Too much of the cement under our roads and bridges comes from abroad -- often from overseas plants that are leakier, dirtier, and less safe than those here at home. While imports are attractive because they appear cheaper in the short term, that “cheap” price hides the true costs: higher global emissions, less accountability, and lost opportunities for American workers.
At a time when both parties champion reshoring manufacturing and rebuilding the middle class, it makes little sense to outsource the production of the material that literally supports our factories, warehouses, and logistics hubs. Cement is the backbone of construction, which is one of the most reliable engines of broad‑based job creation, yet U.S. cement production capacity is under significant pressure.
Plants have closed or delayed upgrades; and communities that once depended on these facilities for jobs now watch ships laden with foreign product enter our ports instead of railcars leaving, loaded with local clinker and cement.

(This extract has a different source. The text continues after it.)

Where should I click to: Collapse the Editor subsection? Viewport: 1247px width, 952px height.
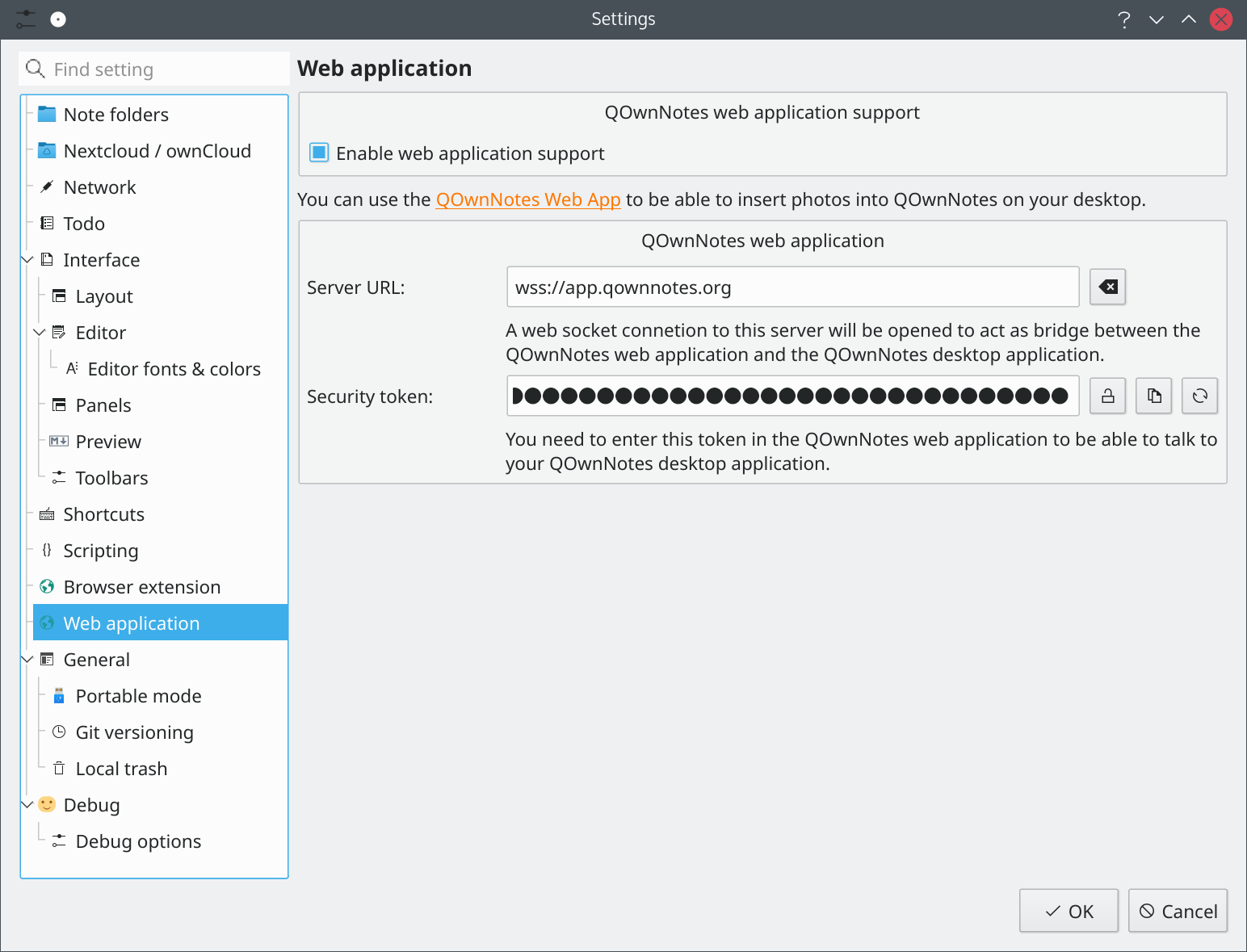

The ripple effects are felt throughout the supply chain: fewer orders for domestic limestone and aggregates; less work for American truckers and rail operators; and shrinking tax bases for the counties and school districts that rely on industrial property and payrolls. If we allow domestic cement production to wither while our infrastructure ambitions soar, we will find ourselves dangerously dependent on foreign suppliers for the materials necessary to keep our roads drivable and our economy humming.